* Given problem:
Convert the part of the records that opens with the line containing "Collapse the Publish section chevron" and closes with the line containing "The height and" into a Markdown table with the columns Row and Line, leaving out blank lines.
..........
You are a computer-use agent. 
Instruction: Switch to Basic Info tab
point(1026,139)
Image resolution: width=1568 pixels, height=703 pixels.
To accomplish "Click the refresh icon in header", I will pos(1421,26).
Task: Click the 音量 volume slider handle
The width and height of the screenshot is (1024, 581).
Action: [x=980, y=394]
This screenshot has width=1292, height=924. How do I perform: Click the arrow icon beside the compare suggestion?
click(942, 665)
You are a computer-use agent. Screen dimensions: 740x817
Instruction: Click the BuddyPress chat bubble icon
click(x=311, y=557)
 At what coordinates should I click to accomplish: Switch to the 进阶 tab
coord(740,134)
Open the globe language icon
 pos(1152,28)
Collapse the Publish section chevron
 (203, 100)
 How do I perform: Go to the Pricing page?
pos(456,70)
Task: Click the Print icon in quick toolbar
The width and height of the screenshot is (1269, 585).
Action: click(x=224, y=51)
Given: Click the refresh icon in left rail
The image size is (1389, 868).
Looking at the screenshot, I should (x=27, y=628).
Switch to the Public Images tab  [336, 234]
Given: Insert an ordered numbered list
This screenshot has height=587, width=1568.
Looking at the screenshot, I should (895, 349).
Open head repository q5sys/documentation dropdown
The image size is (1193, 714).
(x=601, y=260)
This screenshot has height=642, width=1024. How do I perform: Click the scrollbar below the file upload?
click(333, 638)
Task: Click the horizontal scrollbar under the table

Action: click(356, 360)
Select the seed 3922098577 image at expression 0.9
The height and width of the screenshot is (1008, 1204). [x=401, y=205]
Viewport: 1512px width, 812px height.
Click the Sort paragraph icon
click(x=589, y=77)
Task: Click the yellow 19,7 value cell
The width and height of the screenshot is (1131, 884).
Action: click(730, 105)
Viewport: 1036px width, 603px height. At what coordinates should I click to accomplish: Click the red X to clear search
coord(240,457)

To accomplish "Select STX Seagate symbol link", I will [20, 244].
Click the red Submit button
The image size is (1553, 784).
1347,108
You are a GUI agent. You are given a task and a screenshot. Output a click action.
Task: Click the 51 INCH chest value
..........
* Answer to the exercise:
| Row | Line |
|---|---|
| 1 | Collapse the Publish section chevron |
| 2 |  (203, 100) |
| 3 |  How do I perform: Go to the Pricing page? |
| 4 | pos(456,70) |
| 5 | Task: Click the Print icon in quick toolbar |
| 6 | The width and height of the screenshot is (1269, 585). |
| 7 | Action: click(x=224, y=51) |
| 8 | Given: Click the refresh icon in left rail |
| 9 | The image size is (1389, 868). |
| 10 | Looking at the screenshot, I should (x=27, y=628). |
| 11 | Switch to the Public Images tab  [336, 234] |
| 12 | Given: Insert an ordered numbered list |
| 13 | This screenshot has height=587, width=1568. |
| 14 | Looking at the screenshot, I should (895, 349). |
| 15 | Open head repository q5sys/documentation dropdown |
| 16 | The image size is (1193, 714). |
| 17 | (x=601, y=260) |
| 18 | This screenshot has height=642, width=1024. How do I perform: Click the scrollbar below the file upload? |
| 19 | click(333, 638) |
| 20 | Task: Click the horizontal scrollbar under the table |
| 21 | Action: click(356, 360) |
| 22 | Select the seed 3922098577 image at expression 0.9 |
| 23 | The height and width of the screenshot is (1008, 1204). [x=401, y=205] |